(Word and element pointing entries)
------------------------------------------------

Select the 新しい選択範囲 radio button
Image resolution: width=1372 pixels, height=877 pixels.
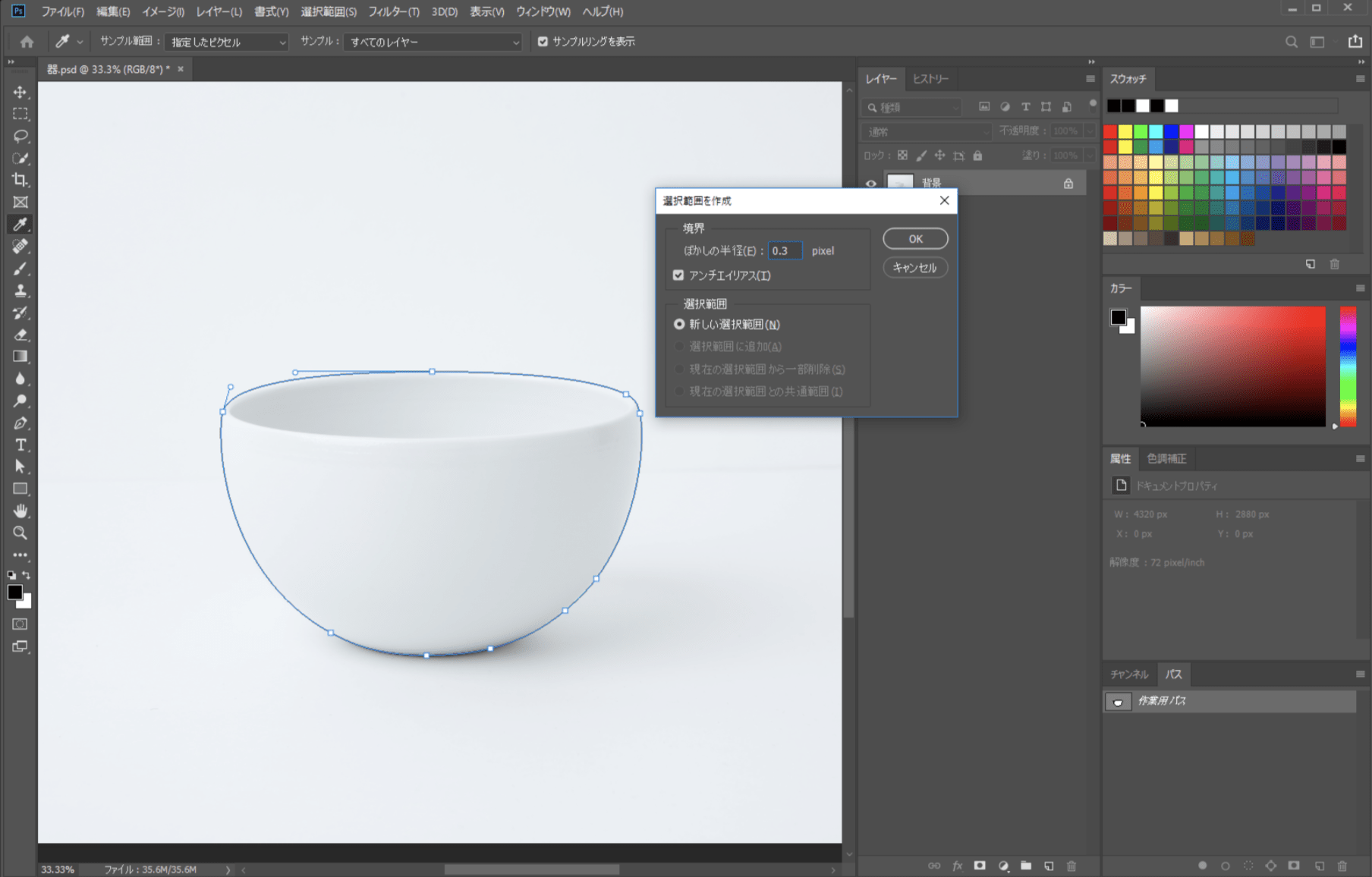tap(679, 324)
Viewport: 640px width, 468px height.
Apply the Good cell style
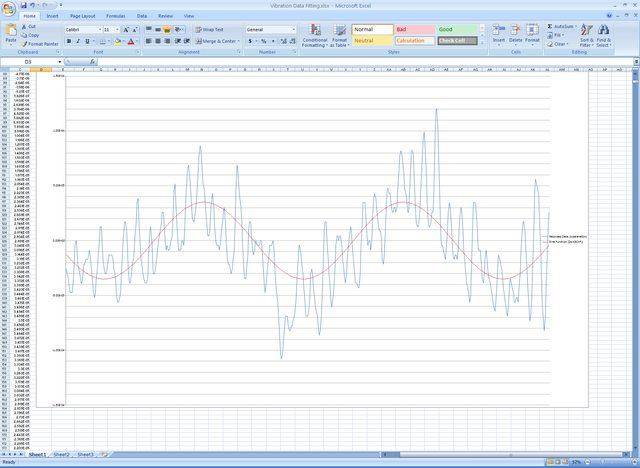[x=456, y=30]
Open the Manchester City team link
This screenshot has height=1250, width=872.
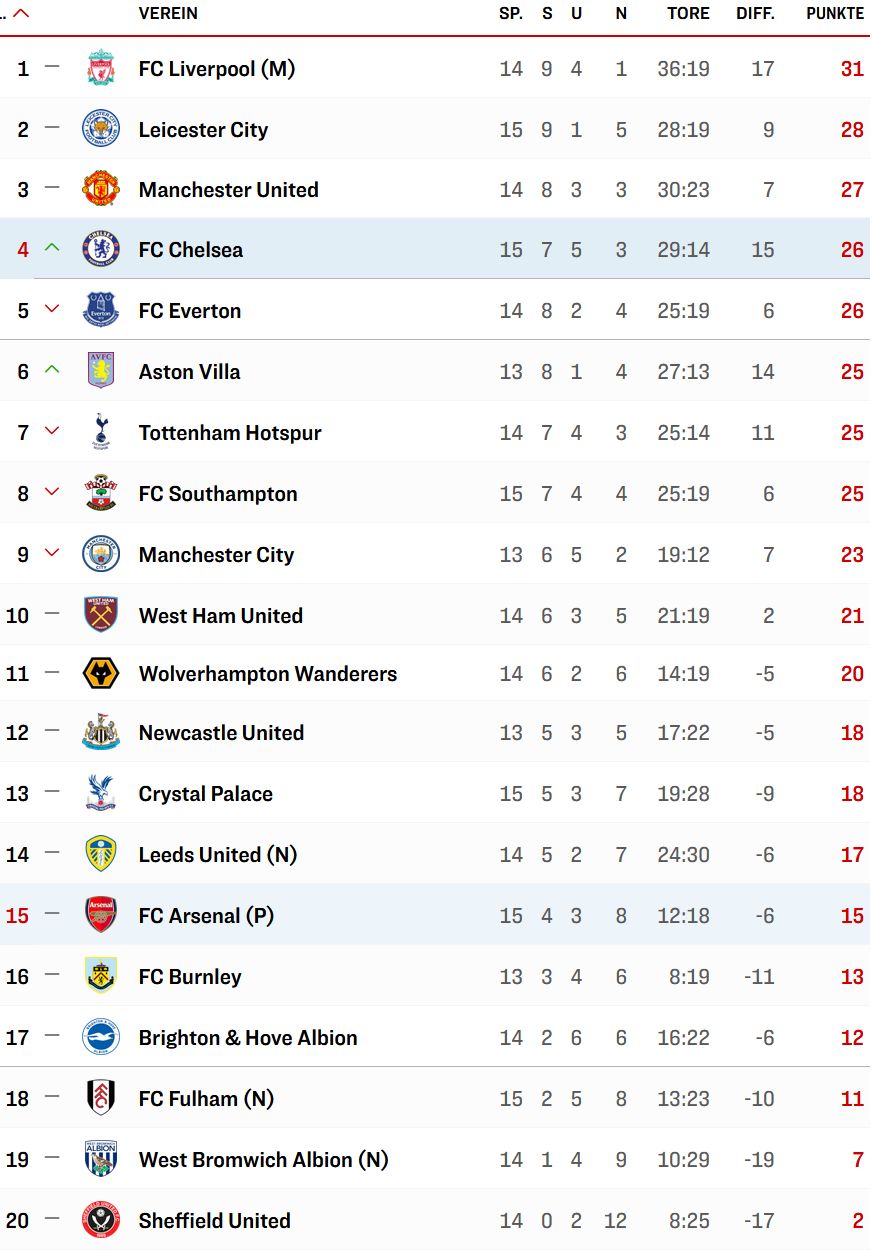[216, 555]
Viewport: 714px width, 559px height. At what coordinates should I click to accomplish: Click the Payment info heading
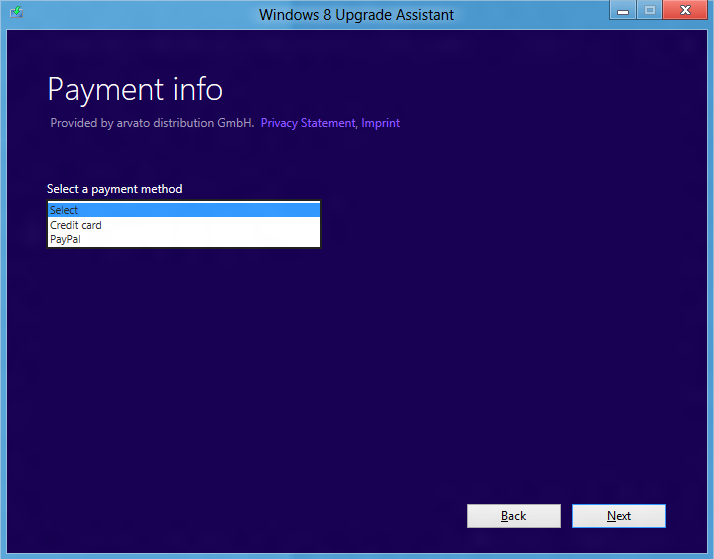click(135, 89)
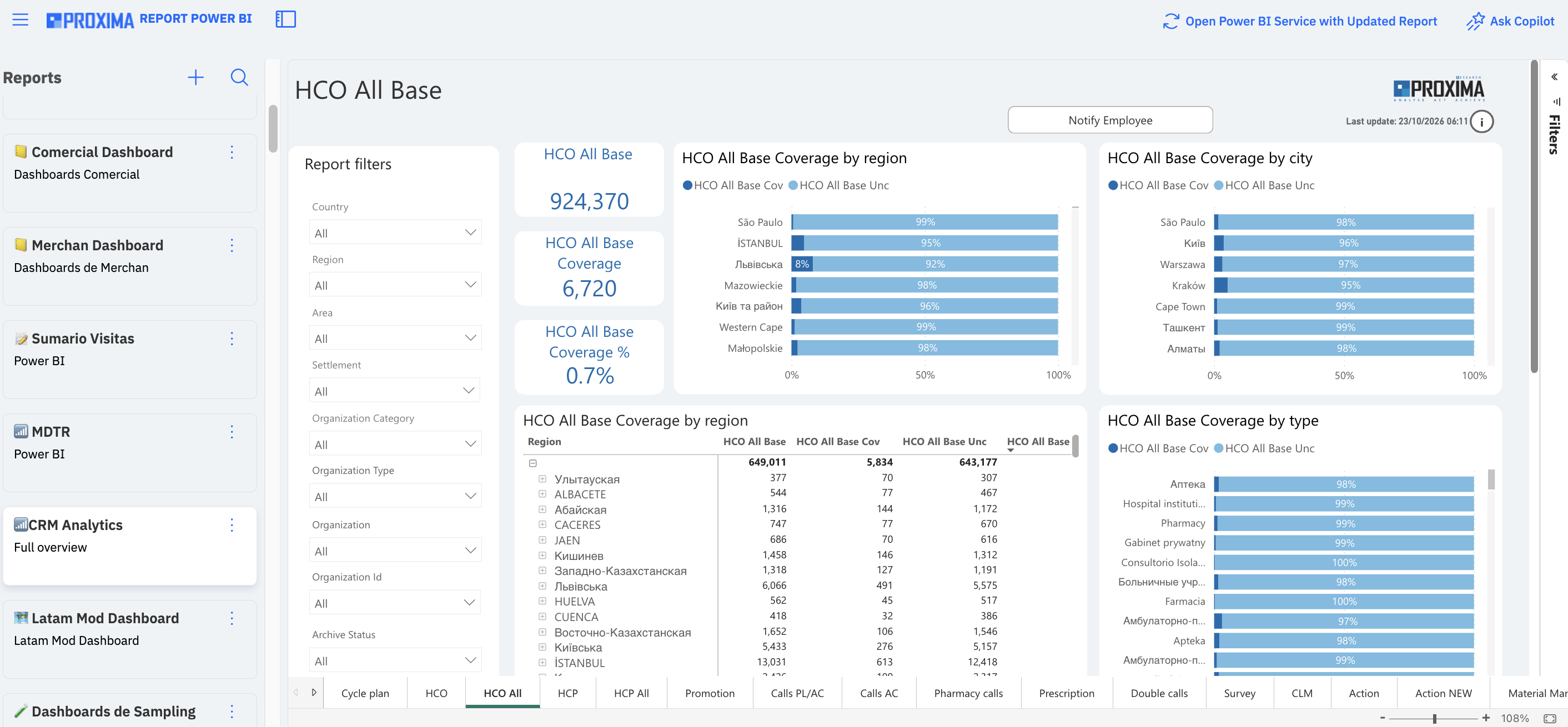Collapse the top-level region row
The width and height of the screenshot is (1568, 727).
point(532,463)
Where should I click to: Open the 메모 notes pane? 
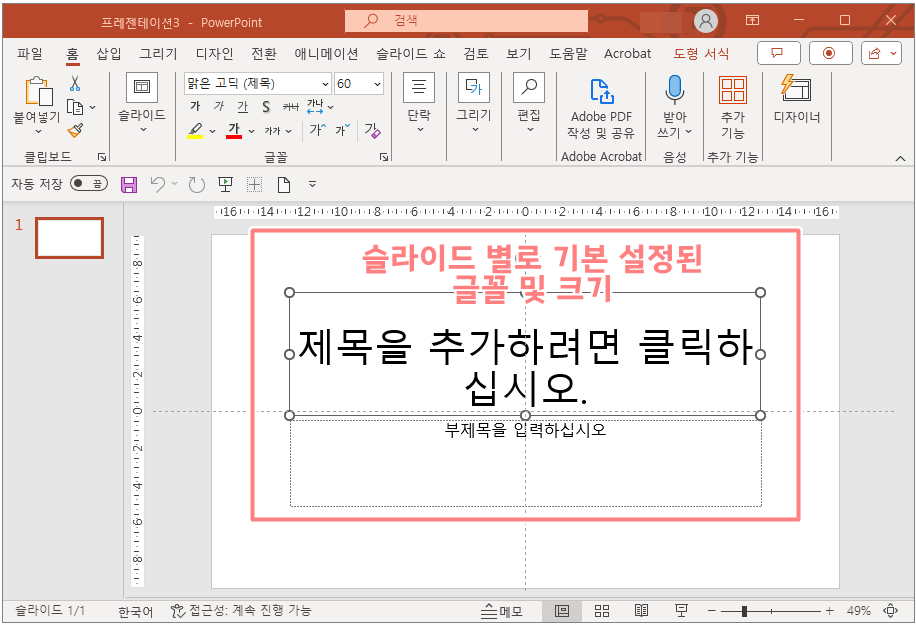click(506, 610)
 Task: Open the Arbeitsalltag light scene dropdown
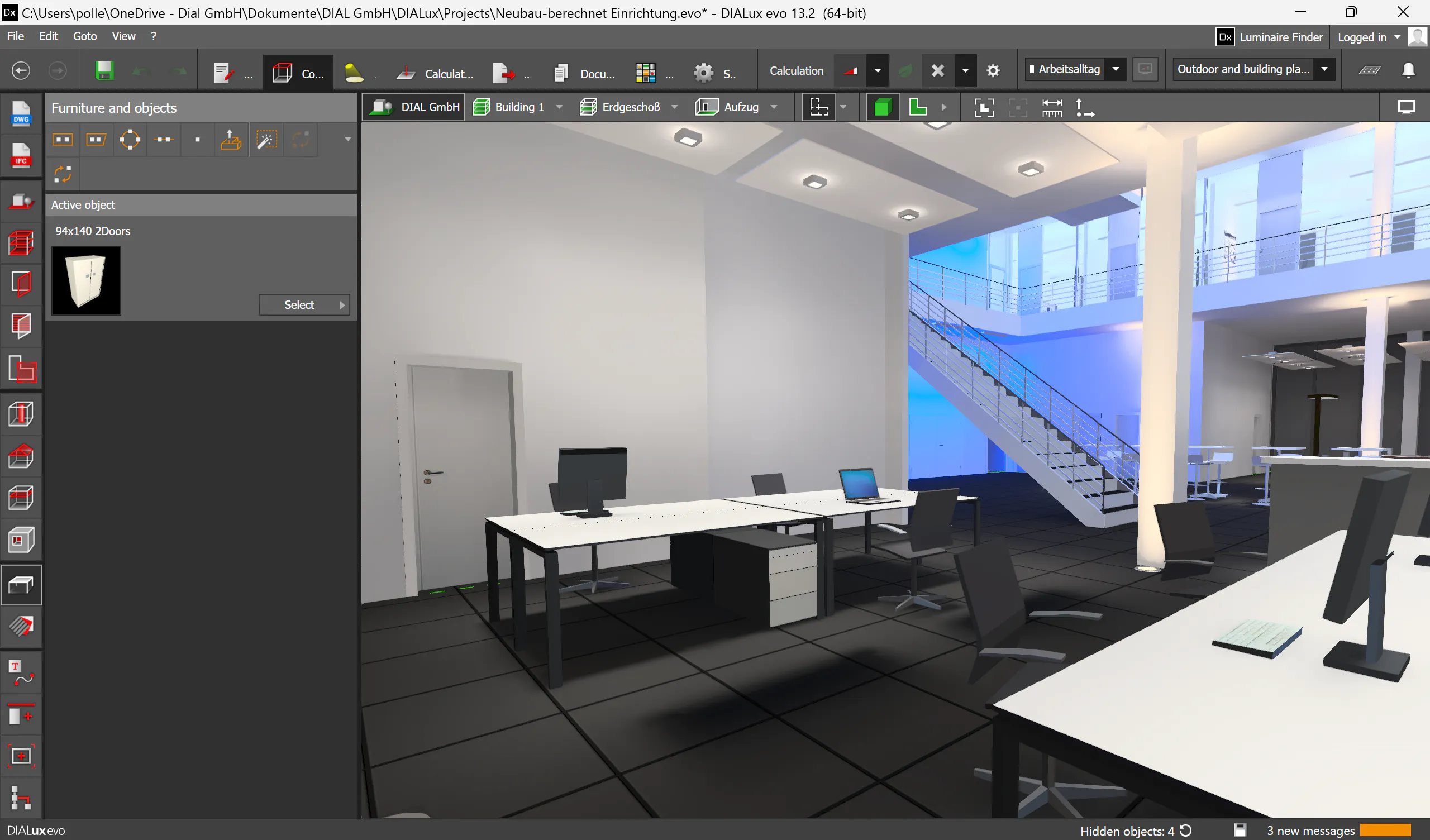pyautogui.click(x=1115, y=69)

------------------------------------------------

■ INSTRUCTIONS FOR THE TASK:
Update the material above by replacing "Viewport" with "Browser window" wherever it occurs, keeping every other line unchanged. Omit the pictures from your output.

■ FINAL RESULT:
Select the 新しい選択範囲 radio button
Image resolution: width=1372 pixels, height=877 pixels.
tap(679, 324)
Browser window: 640px width, 468px height.
Apply the Good cell style
[x=456, y=30]
Open the Manchester City team link
This screenshot has height=1250, width=872.
[216, 555]
Browser window: 714px width, 559px height. At what coordinates should I click to accomplish: Click the Payment info heading
click(135, 89)
Collapse the top-level region row
The width and height of the screenshot is (1568, 727).
point(532,463)
Where should I click to: Open the 메모 notes pane? 
click(506, 610)
 Task: Open the Arbeitsalltag light scene dropdown
pyautogui.click(x=1115, y=69)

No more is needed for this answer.